SHORT PROBLEM:
Locate each line in the records that contains the word "جریان", and copy those lines.

RECORDS PROVIDED:
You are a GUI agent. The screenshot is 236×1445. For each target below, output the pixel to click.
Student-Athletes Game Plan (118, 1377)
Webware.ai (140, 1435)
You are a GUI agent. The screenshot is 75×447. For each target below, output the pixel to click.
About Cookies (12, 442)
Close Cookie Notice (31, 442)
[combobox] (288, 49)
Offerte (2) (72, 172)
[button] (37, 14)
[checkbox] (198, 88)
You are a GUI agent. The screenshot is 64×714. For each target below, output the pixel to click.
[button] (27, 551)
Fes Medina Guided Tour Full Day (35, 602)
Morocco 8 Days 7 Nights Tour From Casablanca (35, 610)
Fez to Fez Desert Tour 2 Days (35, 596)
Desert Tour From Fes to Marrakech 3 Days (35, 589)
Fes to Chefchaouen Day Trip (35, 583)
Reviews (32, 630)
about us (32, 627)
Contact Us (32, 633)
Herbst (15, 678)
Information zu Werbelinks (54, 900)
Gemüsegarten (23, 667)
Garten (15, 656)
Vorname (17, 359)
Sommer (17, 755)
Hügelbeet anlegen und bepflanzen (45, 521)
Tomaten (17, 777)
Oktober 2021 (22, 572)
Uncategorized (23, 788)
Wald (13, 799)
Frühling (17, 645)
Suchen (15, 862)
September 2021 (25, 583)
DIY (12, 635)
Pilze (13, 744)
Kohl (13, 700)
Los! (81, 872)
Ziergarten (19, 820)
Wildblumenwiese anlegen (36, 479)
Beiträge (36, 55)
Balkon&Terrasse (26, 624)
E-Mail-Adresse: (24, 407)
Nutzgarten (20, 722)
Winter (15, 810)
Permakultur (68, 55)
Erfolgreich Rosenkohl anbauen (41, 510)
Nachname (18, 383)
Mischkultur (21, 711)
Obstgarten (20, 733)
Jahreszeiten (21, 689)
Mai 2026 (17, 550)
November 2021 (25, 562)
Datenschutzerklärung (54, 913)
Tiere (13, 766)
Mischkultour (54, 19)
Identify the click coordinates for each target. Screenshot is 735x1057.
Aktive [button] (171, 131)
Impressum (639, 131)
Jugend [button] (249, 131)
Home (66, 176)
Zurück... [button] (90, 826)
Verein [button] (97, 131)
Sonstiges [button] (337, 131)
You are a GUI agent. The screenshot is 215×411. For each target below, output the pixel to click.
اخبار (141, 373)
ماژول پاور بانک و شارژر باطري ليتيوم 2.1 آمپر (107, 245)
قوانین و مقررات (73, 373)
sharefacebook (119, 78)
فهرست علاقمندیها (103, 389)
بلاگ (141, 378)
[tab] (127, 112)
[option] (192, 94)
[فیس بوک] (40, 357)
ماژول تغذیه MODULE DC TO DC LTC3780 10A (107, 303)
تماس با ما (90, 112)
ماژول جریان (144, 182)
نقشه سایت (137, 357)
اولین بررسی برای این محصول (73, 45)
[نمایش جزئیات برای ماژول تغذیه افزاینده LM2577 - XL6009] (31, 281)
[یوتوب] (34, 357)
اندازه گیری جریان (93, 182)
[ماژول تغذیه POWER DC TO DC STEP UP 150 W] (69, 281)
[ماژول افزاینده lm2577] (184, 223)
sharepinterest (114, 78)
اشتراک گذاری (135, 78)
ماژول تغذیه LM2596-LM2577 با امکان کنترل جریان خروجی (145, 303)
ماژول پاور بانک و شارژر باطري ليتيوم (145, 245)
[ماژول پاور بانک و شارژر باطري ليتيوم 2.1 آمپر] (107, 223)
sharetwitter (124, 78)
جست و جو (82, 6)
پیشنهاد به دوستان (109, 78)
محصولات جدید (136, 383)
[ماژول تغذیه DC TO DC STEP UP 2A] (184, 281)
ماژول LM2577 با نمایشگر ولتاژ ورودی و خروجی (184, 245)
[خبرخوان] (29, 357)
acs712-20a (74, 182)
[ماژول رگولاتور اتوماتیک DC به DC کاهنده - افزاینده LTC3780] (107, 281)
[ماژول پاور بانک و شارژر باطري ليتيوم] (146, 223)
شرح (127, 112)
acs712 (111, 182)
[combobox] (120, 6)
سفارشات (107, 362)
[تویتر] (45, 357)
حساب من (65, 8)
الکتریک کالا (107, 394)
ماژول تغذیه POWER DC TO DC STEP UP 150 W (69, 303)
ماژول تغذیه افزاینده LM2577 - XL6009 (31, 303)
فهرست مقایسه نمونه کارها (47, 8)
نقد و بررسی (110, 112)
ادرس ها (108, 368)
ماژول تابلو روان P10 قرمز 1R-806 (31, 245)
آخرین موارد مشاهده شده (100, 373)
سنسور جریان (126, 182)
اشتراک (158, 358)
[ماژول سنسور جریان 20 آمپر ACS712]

REPLY:
ماژول جریان (144, 182)
اندازه گیری جریان (93, 182)
ماژول تغذیه LM2596-LM2577 با امکان کنترل جریان خروجی (145, 303)
سنسور جریان (126, 182)
[ماژول سنسور جریان 20 آمپر ACS712]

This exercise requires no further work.